The archiving of public Google+ content to the Internet Archive by the Archive Team has has begun.

What does this mean, how does this affect you, and what can you do?

TL;DR: Most public Google+ content should live on at the Internet
Archive thanks to a fanatical bunch of volunteers, and you can help.


The Internet Archive

The Internet Archive is a digital library with the stated mission of "universal access to all knowledge". Though often known for its Web archives, the "https://web.archive.org/[Wayback Machine]", it also preserves texts, audio, video, software, and other formats. Think of the Wayback Machine as the Web’s attic, or basement, or storage locker.
https://www.archive.org/



The Archive Team

Archive Team is a loose collective of rogue archivists, programmers, writers and loudmouths dedicated to saving our digital heritage. Since 2009 this variant force of nature has caught wind of shutdowns, shutoffs, mergers, and plain old deletions - and done our best to save the history before it’s lost forever.

https://www.archiveteam.org/

The Archive Team works closely with, but is not affiliated with the Internet Archive. It runs projects to save bits of Web history that appear likely to be lost. Past projects include Mozilla Addons, Tindeck, and UOL Forums (the "Brazillian AOL"), whilst present projects include Flickr and Tumblr, as well as several manual projects.

Archive Team have previously saved other social media site content, and have several on their watchlists, including larger sites such as YouTube, Facebook, CodeAcademy, LiveJournal, Reddit, Twitter, WikiLeaks, and Wikipedia. This group thinks big.



The Google+ Archive Project

Archive Team became aware that Google+ was shutting down in December of 2018. The G+MM / Plexodus effort became aware of Archive Team in January of 2019. We’ve been sharing information and planning over the past few months, including the copious information we’ve collected on Google+ size, activity, profiles, communities, and characteristics of the site and platform.

The actual archive code lives on GitHub:
https://github.com/ArchiveTeam/googleplus-grab

The more interesting project tracker, showing updates in realtime, is:
http://tracker.archiveteam.org/googleplus/

Note that this shows only 1/50th of the total project. "Items" are sitemap subsets of 100 profiles, and 50 batches of 1,000 sitemaps at a time, each with about 680 or so items, will be processed over the course of this archival. 50 * 1,000 * 680 * 100 = 3.4 billion, or the total number of Google+ profiles (as of March, 2017). There will be 34 million items (100 profiles each), total, in the overall process.



How does this affect you as a Google+ user?

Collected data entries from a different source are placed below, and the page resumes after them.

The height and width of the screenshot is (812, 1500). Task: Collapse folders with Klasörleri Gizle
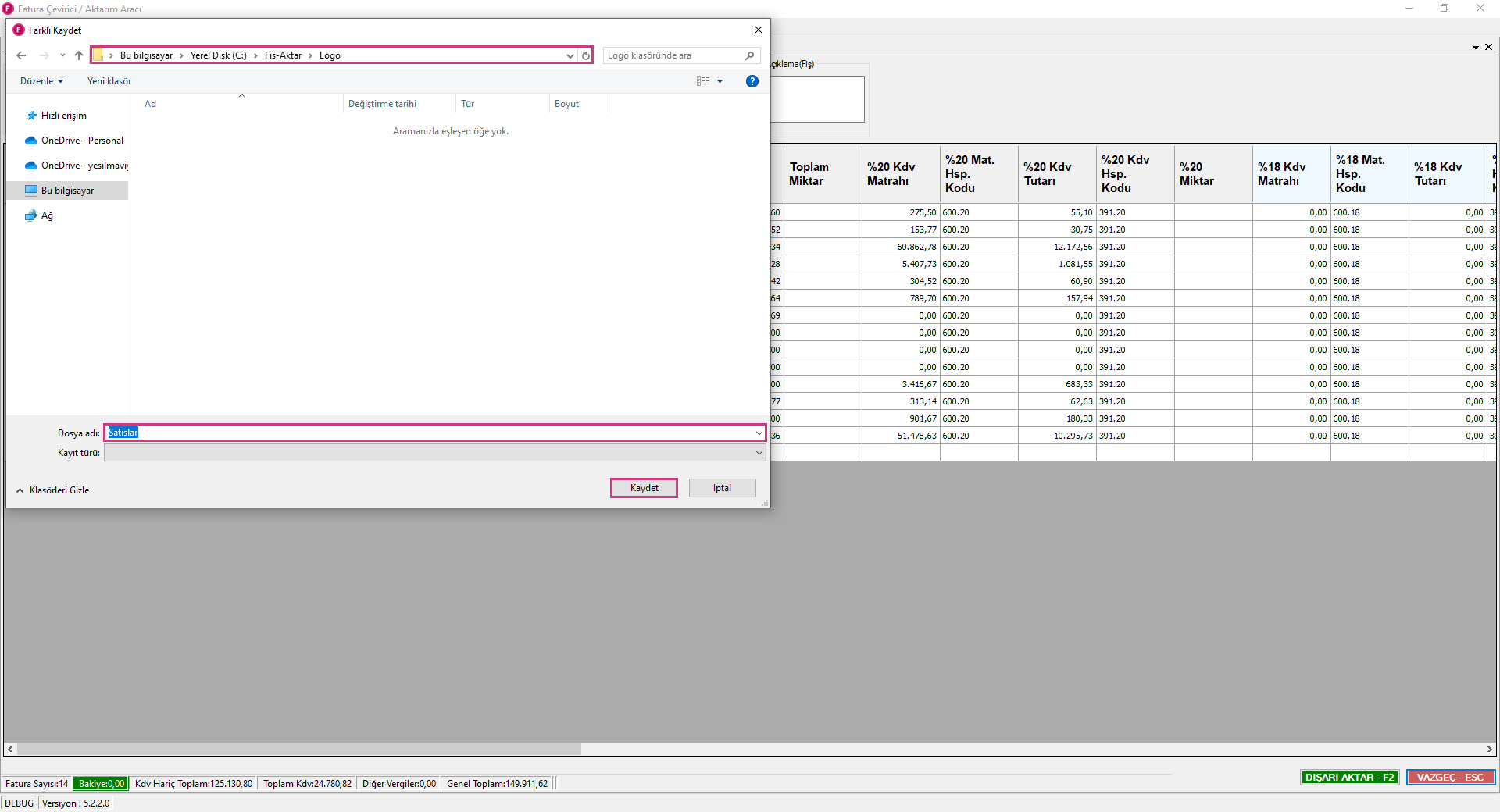pyautogui.click(x=53, y=490)
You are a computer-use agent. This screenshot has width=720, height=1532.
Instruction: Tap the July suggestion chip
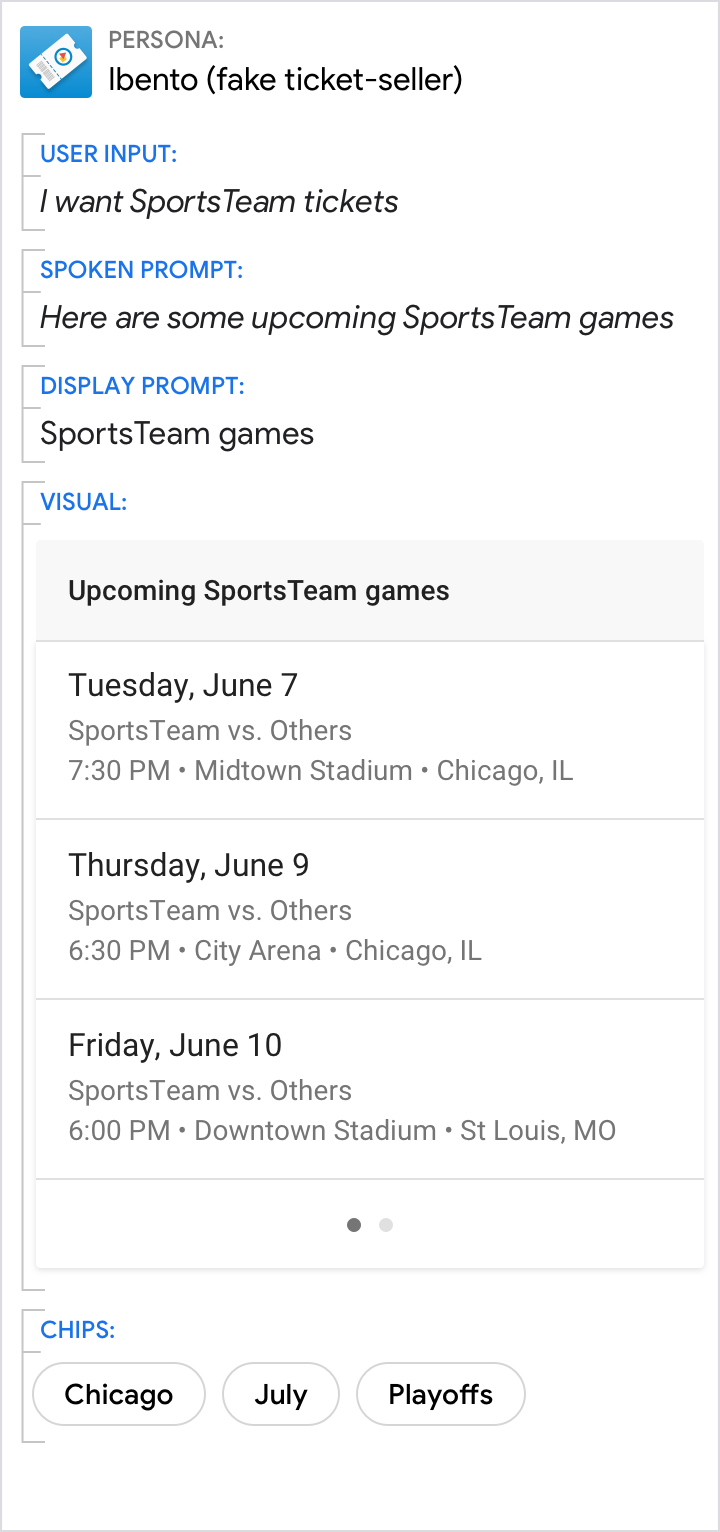(281, 1394)
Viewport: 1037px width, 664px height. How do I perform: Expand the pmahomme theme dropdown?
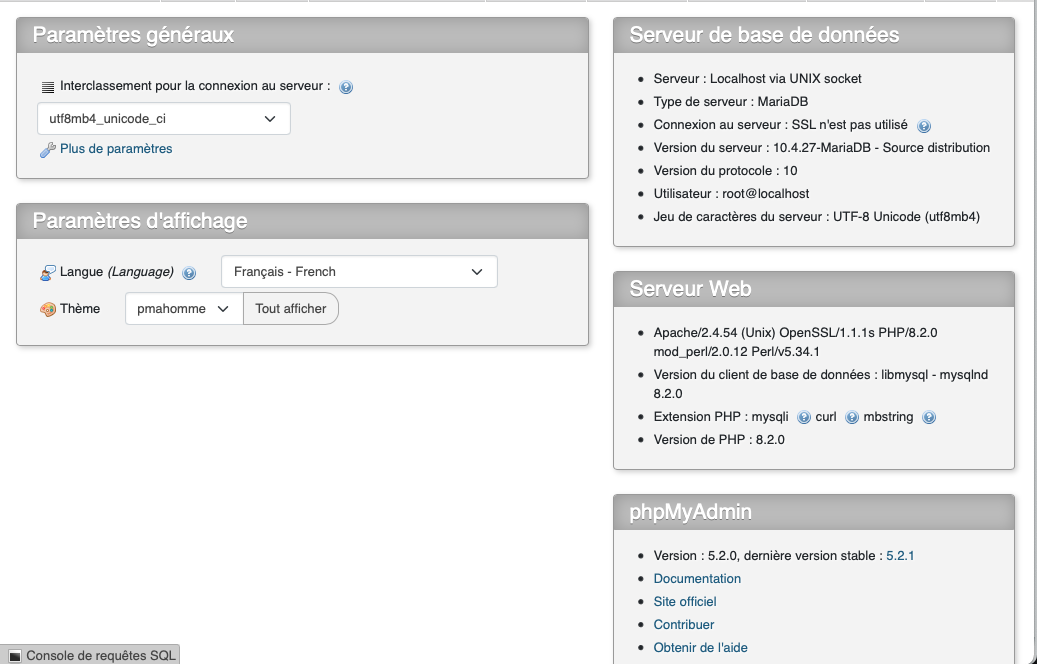tap(184, 309)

If you do absolutely nothing, there is a very good chance that much of your public Google+ content will be preserved by Archive Team, on the Internet Archive, and will be publicly visible there.

▪ *If you do want this to happen … you’re in luck. Don’t delete your Google+ content or profile and it should be saved.

If you don’t want this to happen, you can request removal of specific items through the Internet Archive’s procedure:
https://help.archive.org/hc/en-us/articles/360018138951-How-do-I-remove-an-item-page-from-the-site-

▪ If you want to help,* keep reading.


Limitations

There are a few limitations to this project:

▪ Only public content that is presently available on Google+ is being included. Private posts, and any previously deleted content will not be saved. (Previously saved content that’s since been deleted will be available.)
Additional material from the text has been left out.